But this is about more than just testosterone counts. Some wing of the professional investing world is beginning to see the design flaws built into the eurozone from day one. And once the spy these flaws, they begin to realize the nature of the solution is something utterly different than what they are witnessing being rolled out before their very eyes. In the following 11 points, we highlight some of the key aspects of the eurozone predicament using the financial balance approach developed by the late Wynne Godley which we have explored in previous blog submissions, papers, and book chapters. Until more investors and policy makers can understand the true nature of the various predicaments facing the eurozone, and the inherent design flaws exhibited in the European Monetary Union and the (In)Stability and (Lack of) Growth Pact, odds are precious time will simply be wasted trying to make believe the shock and awe fix is already in.

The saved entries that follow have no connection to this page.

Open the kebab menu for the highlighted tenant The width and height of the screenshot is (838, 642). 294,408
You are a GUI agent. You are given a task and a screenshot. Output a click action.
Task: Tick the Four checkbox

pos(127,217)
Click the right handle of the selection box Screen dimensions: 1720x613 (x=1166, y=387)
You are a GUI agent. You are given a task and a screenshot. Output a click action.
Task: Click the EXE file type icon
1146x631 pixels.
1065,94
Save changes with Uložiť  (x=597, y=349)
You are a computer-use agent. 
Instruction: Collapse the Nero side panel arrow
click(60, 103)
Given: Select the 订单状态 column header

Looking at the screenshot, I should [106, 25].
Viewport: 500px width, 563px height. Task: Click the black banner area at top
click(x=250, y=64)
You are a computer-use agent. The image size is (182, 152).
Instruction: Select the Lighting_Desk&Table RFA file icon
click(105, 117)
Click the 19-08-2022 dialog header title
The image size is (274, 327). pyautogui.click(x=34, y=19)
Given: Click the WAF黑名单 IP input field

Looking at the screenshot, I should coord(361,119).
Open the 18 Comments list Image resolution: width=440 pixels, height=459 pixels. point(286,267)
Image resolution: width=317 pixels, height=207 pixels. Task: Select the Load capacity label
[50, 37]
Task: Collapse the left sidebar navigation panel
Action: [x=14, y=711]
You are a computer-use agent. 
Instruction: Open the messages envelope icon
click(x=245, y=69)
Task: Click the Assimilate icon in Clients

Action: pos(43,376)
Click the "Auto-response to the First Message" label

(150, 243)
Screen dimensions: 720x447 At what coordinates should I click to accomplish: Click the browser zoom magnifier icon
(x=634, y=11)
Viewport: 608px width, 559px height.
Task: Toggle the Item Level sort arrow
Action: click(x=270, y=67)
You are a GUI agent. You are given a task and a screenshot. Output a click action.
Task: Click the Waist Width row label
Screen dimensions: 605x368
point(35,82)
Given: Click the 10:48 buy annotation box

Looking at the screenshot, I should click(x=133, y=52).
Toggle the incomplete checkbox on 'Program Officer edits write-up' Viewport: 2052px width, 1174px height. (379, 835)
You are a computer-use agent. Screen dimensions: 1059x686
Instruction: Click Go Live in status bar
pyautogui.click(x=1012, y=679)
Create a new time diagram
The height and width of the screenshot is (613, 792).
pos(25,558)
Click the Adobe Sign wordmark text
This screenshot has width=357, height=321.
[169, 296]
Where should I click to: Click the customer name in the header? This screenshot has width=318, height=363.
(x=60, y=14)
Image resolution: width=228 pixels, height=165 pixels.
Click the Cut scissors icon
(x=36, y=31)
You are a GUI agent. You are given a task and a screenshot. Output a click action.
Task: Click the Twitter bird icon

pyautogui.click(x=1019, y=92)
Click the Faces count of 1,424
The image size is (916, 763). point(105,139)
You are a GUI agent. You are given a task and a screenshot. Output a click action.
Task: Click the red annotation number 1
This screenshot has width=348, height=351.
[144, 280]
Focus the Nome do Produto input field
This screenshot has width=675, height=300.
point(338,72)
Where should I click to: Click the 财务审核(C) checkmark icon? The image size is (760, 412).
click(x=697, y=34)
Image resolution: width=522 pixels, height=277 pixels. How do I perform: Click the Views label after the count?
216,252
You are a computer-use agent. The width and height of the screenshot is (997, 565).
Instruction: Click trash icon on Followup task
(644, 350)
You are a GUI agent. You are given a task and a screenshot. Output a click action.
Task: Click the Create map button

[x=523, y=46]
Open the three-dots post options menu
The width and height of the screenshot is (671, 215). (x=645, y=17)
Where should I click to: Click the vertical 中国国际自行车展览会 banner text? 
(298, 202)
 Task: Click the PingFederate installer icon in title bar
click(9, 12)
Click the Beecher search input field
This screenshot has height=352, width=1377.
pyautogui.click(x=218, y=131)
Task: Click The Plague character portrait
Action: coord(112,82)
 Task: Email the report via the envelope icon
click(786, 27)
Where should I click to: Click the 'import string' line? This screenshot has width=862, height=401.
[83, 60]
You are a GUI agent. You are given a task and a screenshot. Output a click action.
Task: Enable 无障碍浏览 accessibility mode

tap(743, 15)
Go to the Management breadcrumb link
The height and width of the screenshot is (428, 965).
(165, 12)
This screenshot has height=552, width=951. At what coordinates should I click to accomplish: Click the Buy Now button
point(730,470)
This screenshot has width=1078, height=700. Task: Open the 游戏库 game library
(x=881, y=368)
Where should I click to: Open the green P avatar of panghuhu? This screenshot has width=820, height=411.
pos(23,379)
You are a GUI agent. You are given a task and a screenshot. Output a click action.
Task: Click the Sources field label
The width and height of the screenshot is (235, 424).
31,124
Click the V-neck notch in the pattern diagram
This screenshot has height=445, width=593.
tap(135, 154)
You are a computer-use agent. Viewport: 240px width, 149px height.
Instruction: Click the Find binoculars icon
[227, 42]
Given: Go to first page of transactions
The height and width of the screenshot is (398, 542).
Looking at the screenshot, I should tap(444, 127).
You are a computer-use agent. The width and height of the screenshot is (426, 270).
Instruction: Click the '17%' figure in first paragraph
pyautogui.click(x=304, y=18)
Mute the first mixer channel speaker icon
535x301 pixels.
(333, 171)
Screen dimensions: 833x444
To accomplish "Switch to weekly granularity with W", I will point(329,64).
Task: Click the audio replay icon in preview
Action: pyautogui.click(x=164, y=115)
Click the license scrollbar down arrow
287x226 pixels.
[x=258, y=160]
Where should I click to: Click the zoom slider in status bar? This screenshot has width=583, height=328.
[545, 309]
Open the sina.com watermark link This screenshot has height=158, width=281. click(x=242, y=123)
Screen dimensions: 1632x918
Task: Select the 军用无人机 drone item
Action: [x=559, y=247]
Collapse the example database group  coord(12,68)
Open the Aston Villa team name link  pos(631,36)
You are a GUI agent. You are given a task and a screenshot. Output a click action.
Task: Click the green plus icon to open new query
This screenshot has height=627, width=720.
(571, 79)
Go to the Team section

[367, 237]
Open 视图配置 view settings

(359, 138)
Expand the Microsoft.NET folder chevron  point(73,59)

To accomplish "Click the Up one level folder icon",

1. Underlying the eurozone predicament is a missing adjustment mechanism. There is neither a price nor a policy mechanism that encourages the current account surplus nations to recycle their surpluses in a win/win, pro-growth fashion. Keynes tried to design such a mechanism into the Bretton Woods agreement, but the American negotiators scotched it. This same pro-growth adjustment mechanism is missing at the global level with regard to China (although they did report a trade deficit in March).

2. An ostensibly moral stance advocating balanced government budgets is revealing a profound ignorance of the simple accounting of sector financial balances. Those preferring to impose a "fiscally correct" policy on the peripheral nations should best recognize these accounting realities, and soon. If we are correct that domestic income deflation will be the end result of fiscal retrenchment colliding with private sector attempts to net save, then surely more desperate citizens will turn to even more desperate acts. Rather perversely, the combined effects of fiscal retrenchment, private income deflation, and rising private debt distress are likely to make moral considerations a second or third order concern for many eurozone citizens.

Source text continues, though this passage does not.